Born in Hungary in 1921, Sigmund Sternberg entered a world that was on the verge of major upheaval.

His childhood experiences as a Jew during the rise of Nazism in Europe informed his interest in interfaith relations. Due to a hostile social climate for Jews, Sternberg emigrated to the UK in 1939. Though Hungary was not at war with Britain, he was classified as a “friendly enemy alien” and could not attend school. Sternberg went to work in metal recycling and ultimately established his own business.

His business was successful, and in 1965 Sternberg was able to sell his company and begin his charitable career supporting causes related to interfaith dialogue. He established the Sternberg Foundation in 1969, which was dedicated to promoting peace between the Abrahamic faiths, and formed the Sternberg Centre for Judaism in 1981. Sternberg went on to assist in the creation of the Three Faiths Forum in 1997 to promote mutual understanding between Islam, Christianity, and Judaism.

Sir Sigmund Sternberg is perhaps best remembered for quiet diplomacy in relocating a Carmelite convent that had been established at the site of the Nazi concentration camp at Auschwitz in the mid-1980s. Many considered the camp’s presence offensive in a setting where so many Jews had been massacred during the Holocaust.
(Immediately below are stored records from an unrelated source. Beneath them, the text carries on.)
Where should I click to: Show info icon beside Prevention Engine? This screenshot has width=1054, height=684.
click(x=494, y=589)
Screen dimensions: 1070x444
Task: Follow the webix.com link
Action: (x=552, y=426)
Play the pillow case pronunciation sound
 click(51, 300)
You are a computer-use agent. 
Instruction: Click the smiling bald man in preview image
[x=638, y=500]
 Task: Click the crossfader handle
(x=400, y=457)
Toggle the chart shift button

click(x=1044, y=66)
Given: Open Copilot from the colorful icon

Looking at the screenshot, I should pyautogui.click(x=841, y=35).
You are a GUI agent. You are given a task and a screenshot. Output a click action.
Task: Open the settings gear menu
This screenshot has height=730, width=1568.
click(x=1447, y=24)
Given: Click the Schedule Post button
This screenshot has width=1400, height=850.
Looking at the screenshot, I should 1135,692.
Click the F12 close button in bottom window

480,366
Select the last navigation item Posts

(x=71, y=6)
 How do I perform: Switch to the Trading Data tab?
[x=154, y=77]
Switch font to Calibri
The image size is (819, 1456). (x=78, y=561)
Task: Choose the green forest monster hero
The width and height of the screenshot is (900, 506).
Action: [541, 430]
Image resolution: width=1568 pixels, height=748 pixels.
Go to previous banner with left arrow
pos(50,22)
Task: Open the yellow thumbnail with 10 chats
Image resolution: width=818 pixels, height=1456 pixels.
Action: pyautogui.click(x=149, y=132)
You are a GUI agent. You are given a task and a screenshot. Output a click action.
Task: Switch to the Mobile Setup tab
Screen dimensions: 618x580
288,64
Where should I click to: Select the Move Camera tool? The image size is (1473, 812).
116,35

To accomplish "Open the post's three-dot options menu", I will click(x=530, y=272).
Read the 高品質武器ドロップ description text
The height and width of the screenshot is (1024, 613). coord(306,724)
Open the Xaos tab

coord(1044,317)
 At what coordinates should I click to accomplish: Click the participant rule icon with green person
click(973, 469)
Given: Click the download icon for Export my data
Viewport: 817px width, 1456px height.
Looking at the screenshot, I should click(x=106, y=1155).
Sternberg negotiated with Poland’s Catholic primate, Jozef Cardinal Glemp, for the removal of the convent, and it was eventually removed in 1993. He is also remembered for facilitating the first-ever papal visit to a site of Jewish worship in 1986, and cultivating the links which led to the recognition of the State of Israel by the Holy See in 1993.

In recognition of his tireless efforts as an interfaith campaigner to improve relations between Jews, Christians, and Muslims, Sir Sigmund Sternberg was awarded the Templeton Prize in 1998. He received the Prize from HRH Prince Philip, the Duke of Edinburgh, in a private ceremony at Buckingham Palace in London. Remarks were delivered by Dr. John Templeton Jr., businessman Maurice Strong, and United Nations Secretary-General Kofi Annan. 

“Sir Sigmund has pioneered and proved inter-religious dialogue as a new force for reconciliation and the understanding of God. He has pointed to the need for a much more effective holistic cooperative work for peace and justice, for dynamic ethics and renewed spirituality. He is bringing his vision of “Shalom” to make religion not a constraint, but a liberating and reconciling force.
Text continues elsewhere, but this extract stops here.